You might be tempted to answer by simply saying “brainstorming”, but, in fact, design thinking is much more. Let’s have a deeper look into it…
First of all, design thinking is a body of knowledge and, I would say, an attitude to developing a product. As a body of knowledge it collects ideas and methods coming from different disciplines and puts them into practice for the purpose of designing innovative products. In this sense it’s similar to the way agile puts together tools and methods used in software development in the past and makes them work synergistically to improve the way we develop software. While looking into design thinking you will definitely recognise several things you have seen in the past. It’s their systematic usage in an innovation-focused environment that will bring out the full power of these methods.
Also it’s an attitude. It’s a way of living product creation as a continuum of ideas that flow through the development, a few of them making it to the end stage and being released, though the vast majority of them being canned along the way: a waste of ideas that is needed to develop a truly innovative product.
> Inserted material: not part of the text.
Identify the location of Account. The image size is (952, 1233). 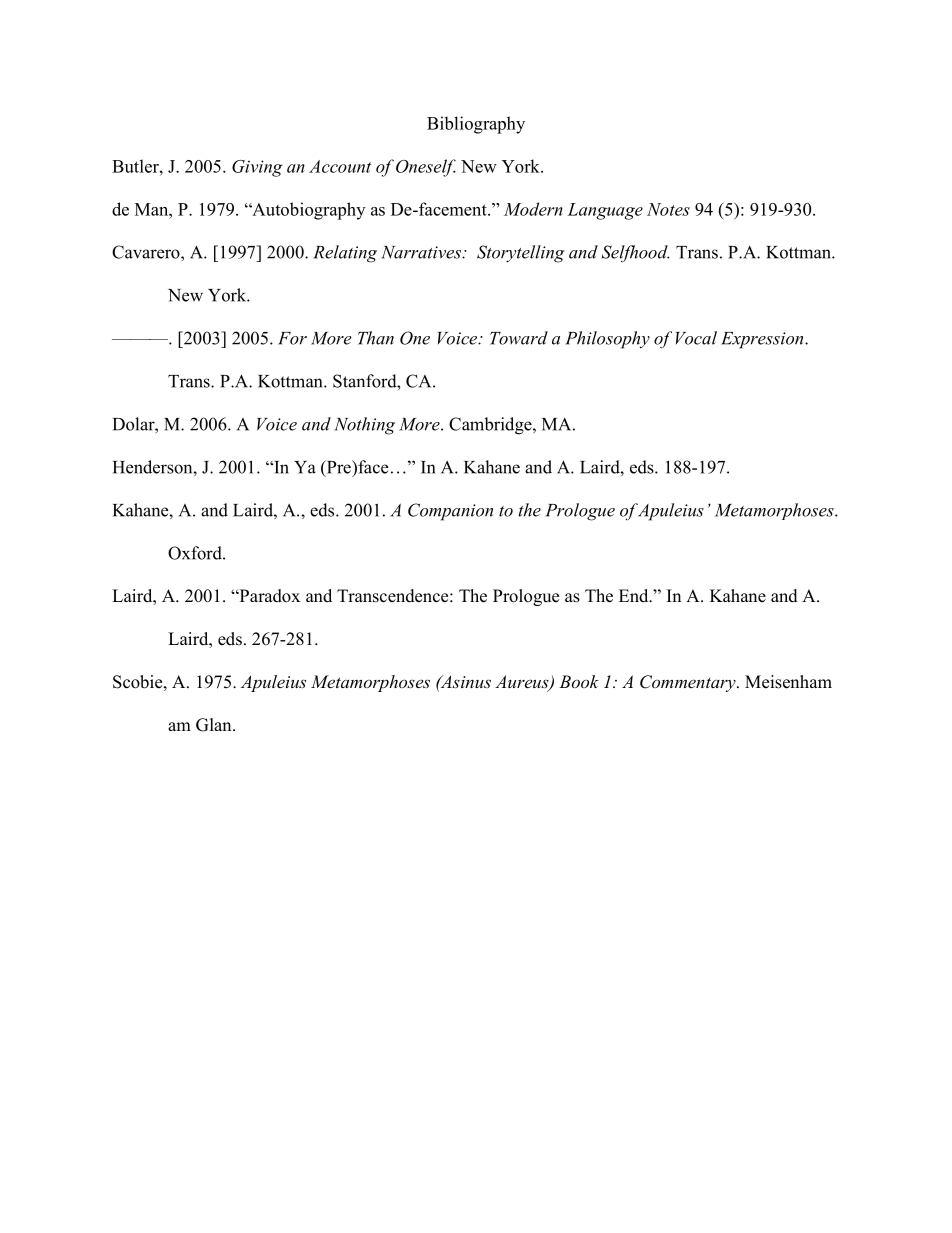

In order to do this, the central part of design thinking is what is called “Ideate”, i.e. the generation of ideas. Traditional brainstorming will help here, though there are also other creativity techniques that might give also better results.
After having generated many ideas, the selection process starts: how do you “converge” to a few options to try out? The convergence process continues also with getting customer feedback on the first prototypes to refine the idea until it will be produced.
The major difference here is that the whole organisation is involved! In many companies I’ve seen, the feedback process involves only the engineering department, i.e. the concept is envisioned by somebody before it can be checked whether it’s working or not. In some cases the feedback goes back to the product visionaries, but only to be adapted and not to be radically changed.
What if the feedback cycles used in agile were also applied to product creation? What if a product idea gets re-evaluated, re-discussed and goes again through a creative process, taking into account all the feedback collected through the development and test phases it went though? Will the product be better then? Sure enough it will! Will it cost time to do so? Yes, it will cost time, and it’s the price to pay to achieve a truly mind-blowing product!